Why would a school system expect any different treatment than any other owner?  Governments rarely truly provide notice to the owners of property when it decides to utilize the eminent domain process.  However, the process in most States does require some attempt to negotiate prior to the filing of a condemnation complaint.  Indiana, where this taking is to occur, has a process.

Tinicum

Delco Times

U.S. Rep. Joseph Sestak, D-7, Of Edgmont, said Sunday the real linchpin to halting the Federal Aviation Administration’s NY/NJ/PHL Metropolitan Airspace Redesign lies in Tinicum.

Philadelphia, as owner of Philadelphia International Airport, hopes to acquire some 72 homes and 10 businesses in the township as part of a proposed capacity enhancement plan.

Under an agreement that expired in 2007, the city required township approval before it could buy land in Tinicum, but no new agreement has been reached. Philadelphia does not have eminent domain outside its borders.
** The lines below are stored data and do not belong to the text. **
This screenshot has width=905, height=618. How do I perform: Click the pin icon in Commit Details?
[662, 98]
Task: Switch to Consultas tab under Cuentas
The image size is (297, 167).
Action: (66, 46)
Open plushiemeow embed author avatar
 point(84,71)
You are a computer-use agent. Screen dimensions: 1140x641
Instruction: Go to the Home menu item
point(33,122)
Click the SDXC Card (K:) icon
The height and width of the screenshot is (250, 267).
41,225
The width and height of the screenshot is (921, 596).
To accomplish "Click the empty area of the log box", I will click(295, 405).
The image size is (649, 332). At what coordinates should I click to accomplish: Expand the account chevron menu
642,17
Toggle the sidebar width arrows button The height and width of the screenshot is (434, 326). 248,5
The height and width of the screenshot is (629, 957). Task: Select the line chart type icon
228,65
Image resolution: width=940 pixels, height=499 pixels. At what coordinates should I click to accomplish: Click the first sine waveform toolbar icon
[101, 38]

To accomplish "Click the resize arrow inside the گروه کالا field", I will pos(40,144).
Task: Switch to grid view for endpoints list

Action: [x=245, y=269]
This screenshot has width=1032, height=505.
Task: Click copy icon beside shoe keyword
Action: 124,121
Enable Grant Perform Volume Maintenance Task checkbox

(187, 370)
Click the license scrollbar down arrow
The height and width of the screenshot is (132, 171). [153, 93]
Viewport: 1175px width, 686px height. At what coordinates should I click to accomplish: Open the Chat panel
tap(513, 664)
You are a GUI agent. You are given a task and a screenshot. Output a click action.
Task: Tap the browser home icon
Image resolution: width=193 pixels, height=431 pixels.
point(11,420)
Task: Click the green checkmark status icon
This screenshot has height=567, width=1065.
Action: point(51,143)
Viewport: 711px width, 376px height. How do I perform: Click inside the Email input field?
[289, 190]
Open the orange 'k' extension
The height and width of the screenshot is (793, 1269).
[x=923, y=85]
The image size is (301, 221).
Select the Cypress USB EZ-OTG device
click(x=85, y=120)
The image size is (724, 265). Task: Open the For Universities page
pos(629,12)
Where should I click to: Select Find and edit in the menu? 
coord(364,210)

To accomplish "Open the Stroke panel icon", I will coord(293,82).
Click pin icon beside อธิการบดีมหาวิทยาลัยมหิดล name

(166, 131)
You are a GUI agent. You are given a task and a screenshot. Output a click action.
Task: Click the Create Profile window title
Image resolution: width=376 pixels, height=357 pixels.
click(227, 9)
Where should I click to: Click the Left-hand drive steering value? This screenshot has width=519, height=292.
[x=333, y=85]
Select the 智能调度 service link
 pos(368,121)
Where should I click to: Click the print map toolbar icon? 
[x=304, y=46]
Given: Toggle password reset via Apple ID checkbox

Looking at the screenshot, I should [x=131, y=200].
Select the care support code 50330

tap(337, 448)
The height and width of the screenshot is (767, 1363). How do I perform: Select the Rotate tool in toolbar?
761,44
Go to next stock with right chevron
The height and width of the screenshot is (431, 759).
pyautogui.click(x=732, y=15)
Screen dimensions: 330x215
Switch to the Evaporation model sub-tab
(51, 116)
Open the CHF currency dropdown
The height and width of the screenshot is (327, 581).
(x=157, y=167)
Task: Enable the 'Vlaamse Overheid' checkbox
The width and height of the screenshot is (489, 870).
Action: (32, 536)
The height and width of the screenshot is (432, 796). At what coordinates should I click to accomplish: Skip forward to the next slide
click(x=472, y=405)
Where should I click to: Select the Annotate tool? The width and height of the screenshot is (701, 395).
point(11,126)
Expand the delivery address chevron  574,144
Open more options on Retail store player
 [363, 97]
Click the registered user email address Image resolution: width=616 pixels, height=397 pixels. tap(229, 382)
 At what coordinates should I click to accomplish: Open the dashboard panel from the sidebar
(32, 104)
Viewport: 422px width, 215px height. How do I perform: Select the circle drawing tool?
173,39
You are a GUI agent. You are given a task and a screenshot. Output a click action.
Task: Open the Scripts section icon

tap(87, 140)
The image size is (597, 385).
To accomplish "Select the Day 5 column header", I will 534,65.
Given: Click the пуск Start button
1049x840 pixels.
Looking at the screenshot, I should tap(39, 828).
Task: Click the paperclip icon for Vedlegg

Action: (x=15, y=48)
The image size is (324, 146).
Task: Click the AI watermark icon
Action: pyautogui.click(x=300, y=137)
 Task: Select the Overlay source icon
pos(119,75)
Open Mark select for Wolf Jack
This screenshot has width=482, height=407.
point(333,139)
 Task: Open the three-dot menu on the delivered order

According to a Government Accountability Office report published last year, the FAA did not do a cost-benefit analysis before implementing the redesign, which Sestak said only reduces flight delays by less than a minute in its current form.

Delays could be further reduced were Philadelphia to acquire the Tinicum properties for the CEP, said Sestak, but the $5 billion price tag for that plan is prohibitive and the resulting delay reductions are minimal.

He is instead urging PHL to employ smaller regional airports for commuter flights, which would be far less costly and have a greater impact on delays.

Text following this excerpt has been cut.